Non attira troppe simpatie questa protagonista saccente, fin troppo colta per la sua età, che si esprime con citazioni dotte e metafore che spaziano dalla fisica alla filosofia. Eppure, al netto di qualche esasperazione, è proprio attraverso la sua erudizione che Caterina prende le distanze dal mondo: i libri sono la sua armatura, lo scudo con cui tiene a bada i fantasmi della malattia, un baluardo di certezze sul quale continua a mantenere il controllo mentre il suo corpo sfugge sempre più a qualsiasi logica.
Attraverso il filtro raffinato dei suoi pensieri Caterina si estrania da una realtà che non è in grado di metabolizzare per mancanze di risposte certe.

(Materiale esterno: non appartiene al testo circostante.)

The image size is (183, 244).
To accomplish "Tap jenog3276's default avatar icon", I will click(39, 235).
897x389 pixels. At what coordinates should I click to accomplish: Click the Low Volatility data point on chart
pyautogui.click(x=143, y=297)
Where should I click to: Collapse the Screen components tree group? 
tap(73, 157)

Trova similitudini ai suoi stati d’animo nei classici della letteratura, si affida alla musica e all’arte figurativa e gradualmente fa il vuoto attorno a sé, allontana gli amici e si rassegna al ruolo che la malattia e la minore età le hanno cucito addosso, dissimulando il suo turbamento e rendendosi impermeabile alle delusioni e alle sconfitte.
La diagnosi, accolta trionfalmente quasi si trattasse di un’assoluzione piena in cassazione, fuga lo spettro della malattia mentale, le restituisce la fiducia in se stessa e la libertà di pensare al futuro.

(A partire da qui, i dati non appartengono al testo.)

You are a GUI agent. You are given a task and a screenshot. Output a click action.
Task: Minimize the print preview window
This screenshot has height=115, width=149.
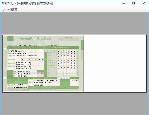[123, 3]
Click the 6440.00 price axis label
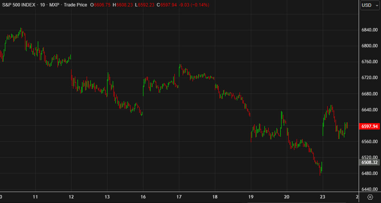The width and height of the screenshot is (381, 203). (370, 189)
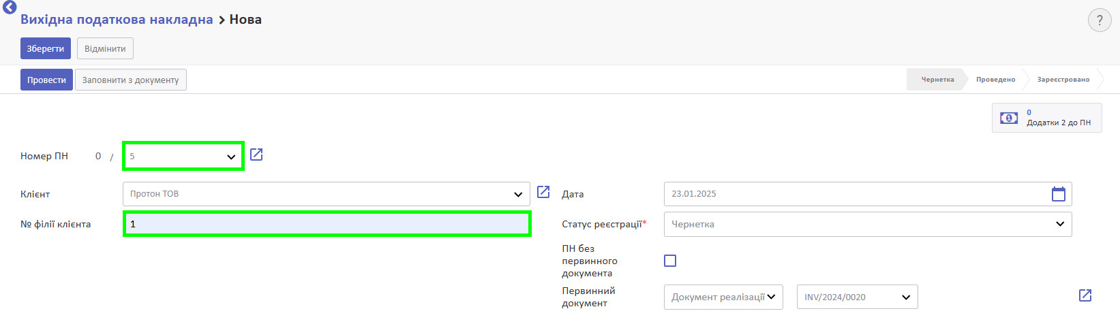Screen dimensions: 1120x324
Task: Open the calendar picker in Дата field
Action: pyautogui.click(x=1058, y=194)
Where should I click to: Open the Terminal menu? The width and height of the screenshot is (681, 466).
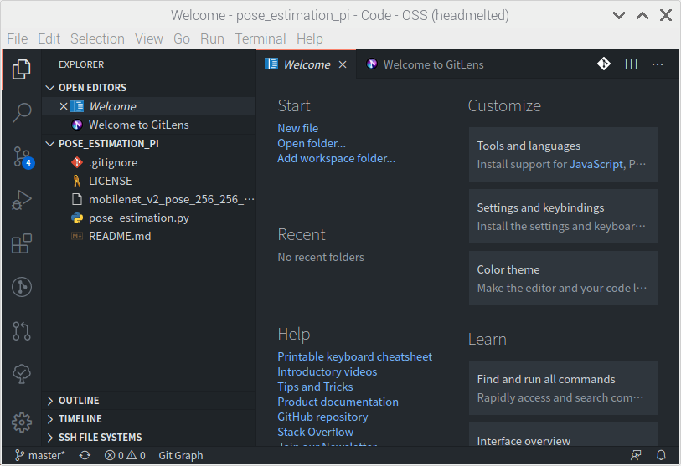point(260,38)
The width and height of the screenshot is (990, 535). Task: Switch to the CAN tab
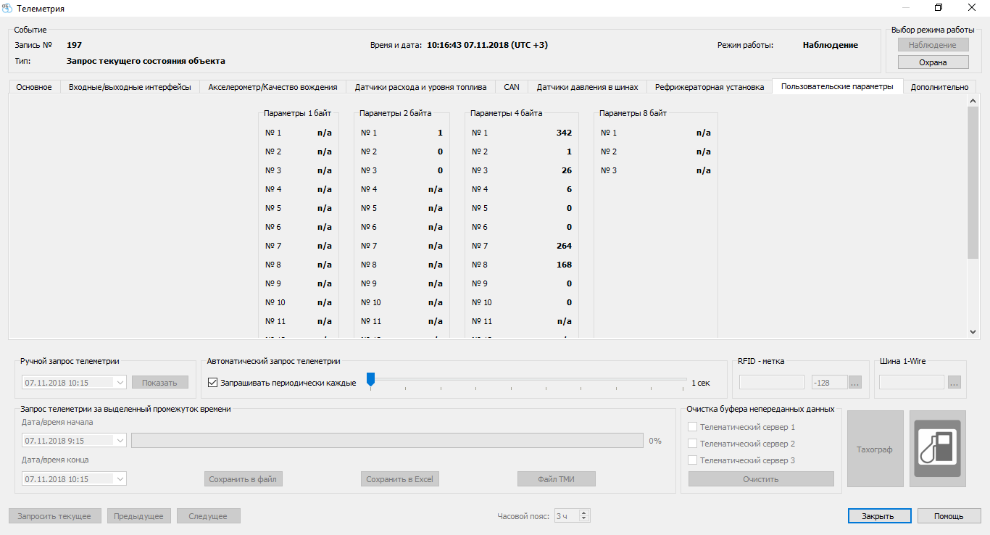(512, 87)
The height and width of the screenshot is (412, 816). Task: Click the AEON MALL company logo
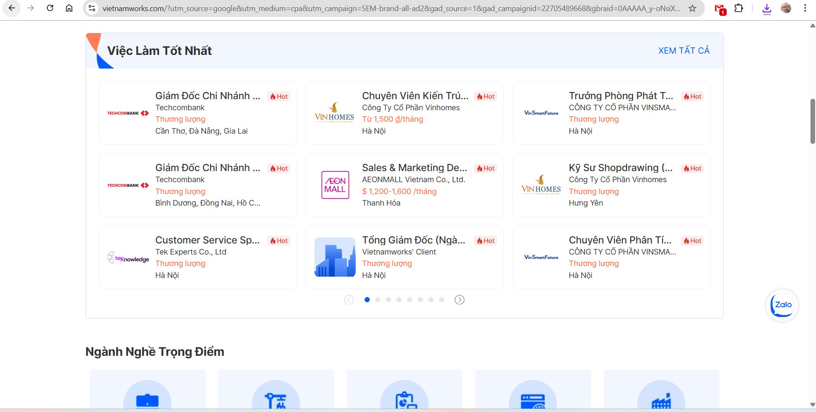pos(335,185)
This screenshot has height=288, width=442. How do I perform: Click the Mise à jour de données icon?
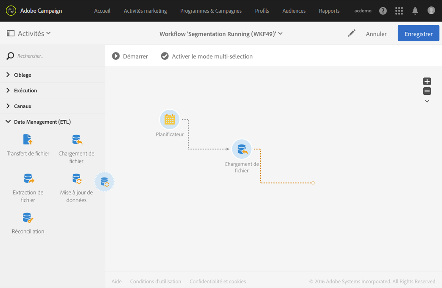(76, 179)
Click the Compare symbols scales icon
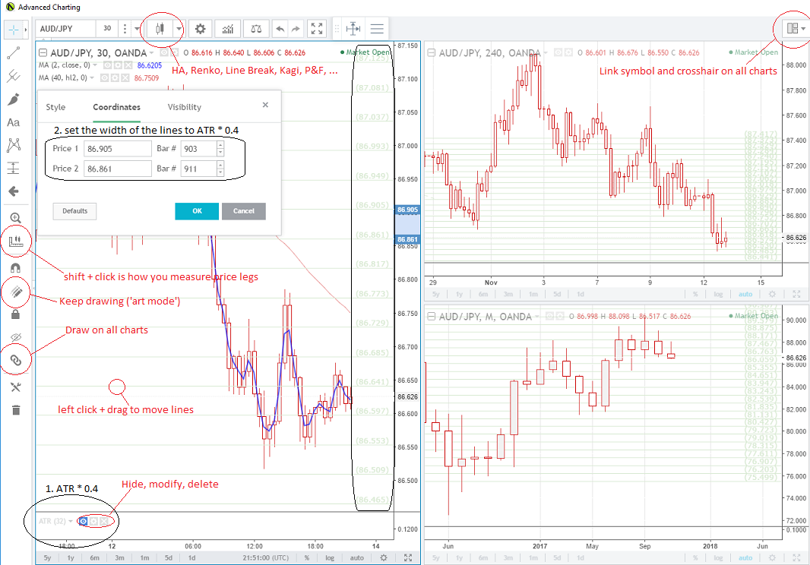This screenshot has width=810, height=565. (256, 29)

Un futuro che intravediamo nelle ultime pagine e che ci mostra una Caterina ormai adulta e consapevole, maturata dalla sofferenza e dagli ostacoli, pronta a lasciarsi il passato alle spalle.
Il romanzo, così come è costruito, rifugge dai tecnicismi medici e avvicina con semplicità ad una malattia che, se nei secoli scorsi veniva assimilata al disturbo psichiatrico, anche dopo l’avvento della diagnostica moderna è stata spesso guardata con diffidenza.
Eppure l’epilessia, a vari livelli, è piuttosto diffusa.
Sareste sorpresi nello scoprire quante tra le persone che incrociate quotidianamente abbiano sofferto di episodi epilettici senza che questo ne faccia delle anomalie.
La normalità è qualcosa di sfuggente, che poco ha a che vedere con la malattia.
“Gli epilettici non sono grandi uomini. Non sono piccoli uomini. Non sono né buoni, né cattivi. Sono uomini. Punto e basta”.